Job: Display each line of the listing that contains the string "dimensions", treating case as significant.

Listed records:
****************

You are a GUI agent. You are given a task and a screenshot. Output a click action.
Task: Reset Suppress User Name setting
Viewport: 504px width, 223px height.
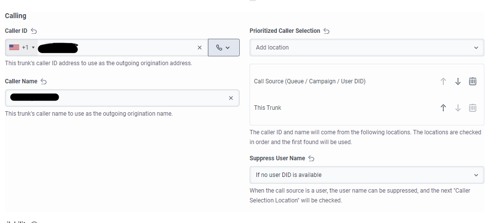pos(311,158)
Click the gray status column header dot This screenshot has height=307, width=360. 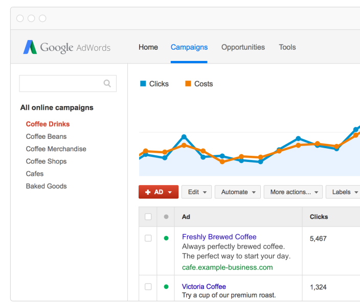click(x=166, y=217)
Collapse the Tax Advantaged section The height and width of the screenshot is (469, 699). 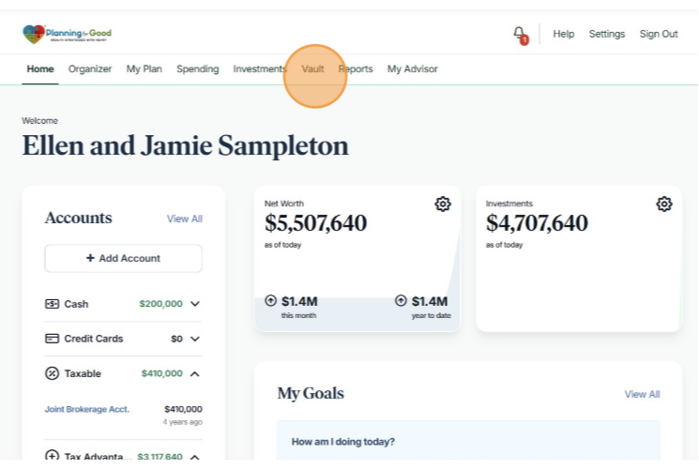point(195,457)
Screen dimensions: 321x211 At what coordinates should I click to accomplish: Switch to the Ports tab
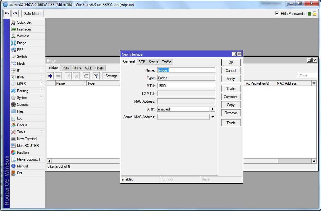click(65, 68)
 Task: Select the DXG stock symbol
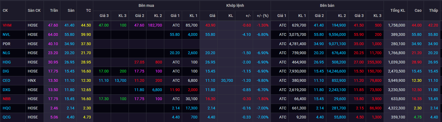7,90
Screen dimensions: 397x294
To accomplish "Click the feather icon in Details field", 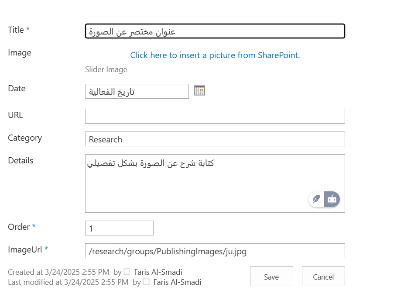I will [x=316, y=199].
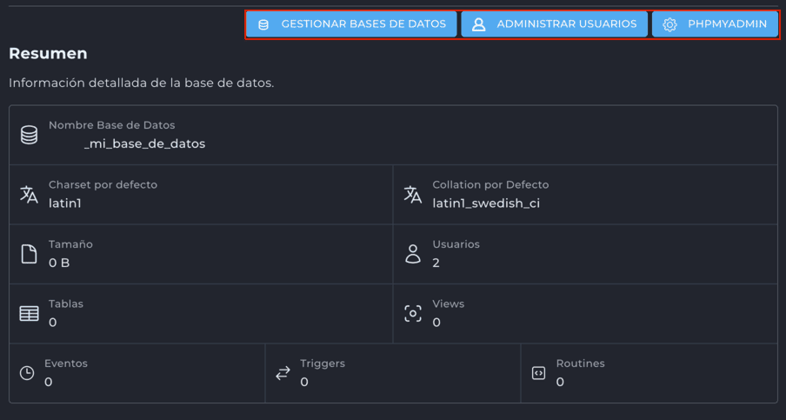Click the table grid icon next to Tablas
The image size is (786, 420).
coord(29,314)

****************

Final result:
Screen dimensions: 321x211 At what coordinates should I click to accomplish: Switch to the Ports tab
Screen dimensions: 397x294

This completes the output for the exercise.